But once “criminally overrepresented” U.S. immigrant populations like Irish (my ancestral majority) and Italians have become less criminal and violent as their circumstances and social status have improved. Granted, it’s not hard nowadays to find an Irish or Italian-American who’s a violent criminal, but you wouldn’t have to search hard to find a 100% Anglo-American like that either. Hard to imagine how much “white on white” ethnic bigotry and stereotyping was common in America about 60-plus years ago.
Can we talk about needed social and cultural reforms within the black community–uh oh, not supposed to, how brave of me–instead of resorting to a color-based trashing of black morality and behavior on an absolute or grand scale?
We need a real increase in mutual understanding, to put it mildly. Most black people don’t support the madness in their communities or statistically-more-criminal demographic, especially among young black men.
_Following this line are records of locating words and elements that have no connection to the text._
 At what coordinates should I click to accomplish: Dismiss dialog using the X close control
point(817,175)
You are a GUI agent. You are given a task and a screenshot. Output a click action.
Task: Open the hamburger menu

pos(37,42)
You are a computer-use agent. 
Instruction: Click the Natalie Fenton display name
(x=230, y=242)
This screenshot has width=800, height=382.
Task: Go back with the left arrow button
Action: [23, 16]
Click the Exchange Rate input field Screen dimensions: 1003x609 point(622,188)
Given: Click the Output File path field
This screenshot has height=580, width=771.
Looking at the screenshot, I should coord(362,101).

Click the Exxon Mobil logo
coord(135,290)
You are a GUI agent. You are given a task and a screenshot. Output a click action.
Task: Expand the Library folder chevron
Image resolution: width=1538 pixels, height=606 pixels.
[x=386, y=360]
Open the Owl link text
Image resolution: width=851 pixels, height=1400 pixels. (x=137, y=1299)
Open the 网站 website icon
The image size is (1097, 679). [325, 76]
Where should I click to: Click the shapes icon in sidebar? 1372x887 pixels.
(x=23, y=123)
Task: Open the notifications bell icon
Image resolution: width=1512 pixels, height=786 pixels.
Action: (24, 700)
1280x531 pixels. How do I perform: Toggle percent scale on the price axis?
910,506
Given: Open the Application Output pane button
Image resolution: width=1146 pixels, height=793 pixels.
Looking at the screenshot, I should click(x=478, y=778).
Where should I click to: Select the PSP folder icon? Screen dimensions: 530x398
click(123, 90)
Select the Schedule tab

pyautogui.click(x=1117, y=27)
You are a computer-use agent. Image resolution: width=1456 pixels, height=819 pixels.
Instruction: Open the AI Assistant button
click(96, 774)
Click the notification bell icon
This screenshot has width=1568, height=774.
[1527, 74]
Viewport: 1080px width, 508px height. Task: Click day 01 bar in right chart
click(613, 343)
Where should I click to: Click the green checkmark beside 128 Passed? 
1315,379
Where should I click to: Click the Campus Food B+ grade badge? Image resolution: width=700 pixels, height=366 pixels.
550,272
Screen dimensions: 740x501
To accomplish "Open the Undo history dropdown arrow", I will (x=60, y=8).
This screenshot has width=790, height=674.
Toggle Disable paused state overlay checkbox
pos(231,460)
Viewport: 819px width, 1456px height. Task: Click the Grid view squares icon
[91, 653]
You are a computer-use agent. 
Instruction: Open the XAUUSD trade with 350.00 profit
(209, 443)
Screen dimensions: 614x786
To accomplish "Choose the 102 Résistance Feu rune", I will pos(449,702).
I doubt most would attribute the disproportionate crime problem to any combination bigotry, economics, biased policing, or historical wrongs alone. I hear quite a few black voices who don’t, including Glenn Loury, John McWhorter, and Coleman Hughes. Many of the loudest do run that oppressed victim game, of course.
But we need to avoid broad-brush vilification (and valorization) of all kinds, in all directions. If anything like truth and reconciliation can occur in America, more openheartedness and charity of spirit has to walk alongside that truth-telling. A truth that puts “your/my people” in virtuous victim status or falsely installs them on a throne of genetic superiority isn’t honest enough, and helps no one.
For those that keep leaning into their assumptions and generalities about whole groups of people, or feel they’ve been forced to entrench themselves in a thought-tribe or color-coded camp: Ask yourselves if you are really ready for an all-out race war or ideological blood bath. Cooler heads, tougher minds, and bigger hearts please.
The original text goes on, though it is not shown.